Leokadia Justman’s Survival Story
About the Project
Leokadia Justman, born into a Jewish family in 1922 in Łódź (Poland), suffered the persecution by Nazi Germany as a teenager. She was able to escape the Warsaw Ghetto with her parents. Her mother Sofia went on a transport to Treblinka to enable Leokadia to survive. With her father Jakob, Leokadia made her way to Seefeld and Innsbruck, where the two worked with false identities until they were betrayed to the Gestapo as Jews and imprisoned. Jakob was murdered in the camp Reichenau on 24 April 1944. Leokadia was detained with her friend Marysia Fuchs in the police building near the railway station. After the complex was partially destroyed by bombs in January 1945, Leokadia was able to escape with her friend. In the Saggen district of Innsbruck, they located police officer Rudl Moser, who put them up with Marianne Stocker. They were then taken in by Maria and Wanda Petrykiewicz in another apartment in Saggen. After two weeks they moved to Zell am See with again forged documents. Leokadia survived the last weeks of the war in the rectory of St Martin near Lofer. After the end of the war, she returned to Innsbruck and became secretary of the Jewish Committee at Adolf-Pichler-Platz. There she met her husband Joseph Wisnicki who had survived in Vorarlberg – the first Jewish marriage in Innsbruck after the war. A few years later the couple emigrated to New York.

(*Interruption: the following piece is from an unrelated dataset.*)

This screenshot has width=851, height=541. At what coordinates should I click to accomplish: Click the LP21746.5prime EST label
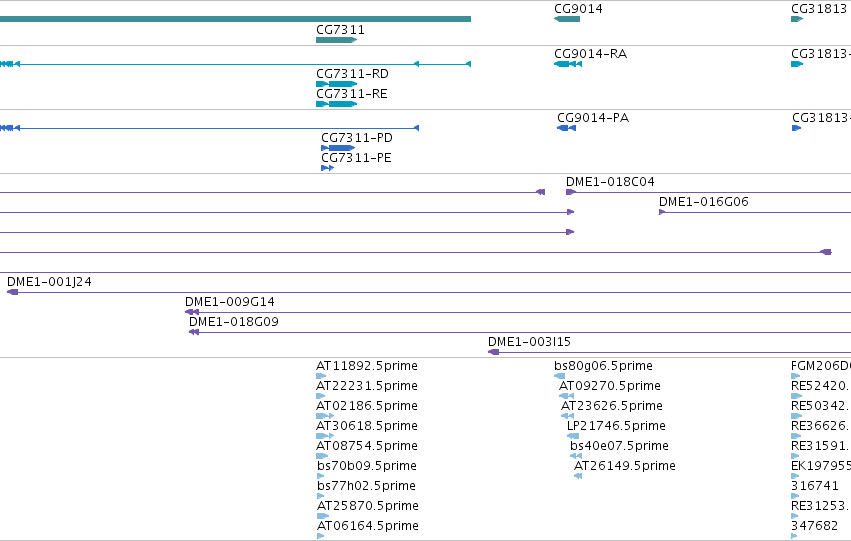[616, 426]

Five police officers working in Tyrol and three women involved in this story have been recognized as Righteous Among the Nations at Yad Vashem since 1980. Justman wrote down her fresh memories in Polish in Innsbruck in 1945. Only two short passages were published in the Polish exile magazine Glos Polski (Gmunden) in 1946. A heavily abridged and revised English version of the story was published in the USA in 2003: Lorraine Justman-Wisnicki, In Quest for live – Ave Pax, 2003.
Documents
The author’s son Jeffrey Wisnicki has provided scans of the following documents:
- Typescript AVE PAX in Polish language, Innsbruck 1945/46 (significantly longer base text, starting with Part II of the published version)
- Typescript In Quest for Life, New York 1963 (slightly longer base taxt of Part I of the published version)
- two theater scenes, written down in the Ghetto in 1940, enacted by children
- Poems and memories, Innsbruck around 1945
- autobiographical account and material by Joseph Wisnicki, who surived in Vorarlberg
- historical photos
Objectives
- Publication of a German translation of Leokadia Justman's memories (Tyrolia, 2025)
- Academic online publication of the source texts with commentary
- Conferences and academic publications
- Public awareness programs via media and schools (third mission)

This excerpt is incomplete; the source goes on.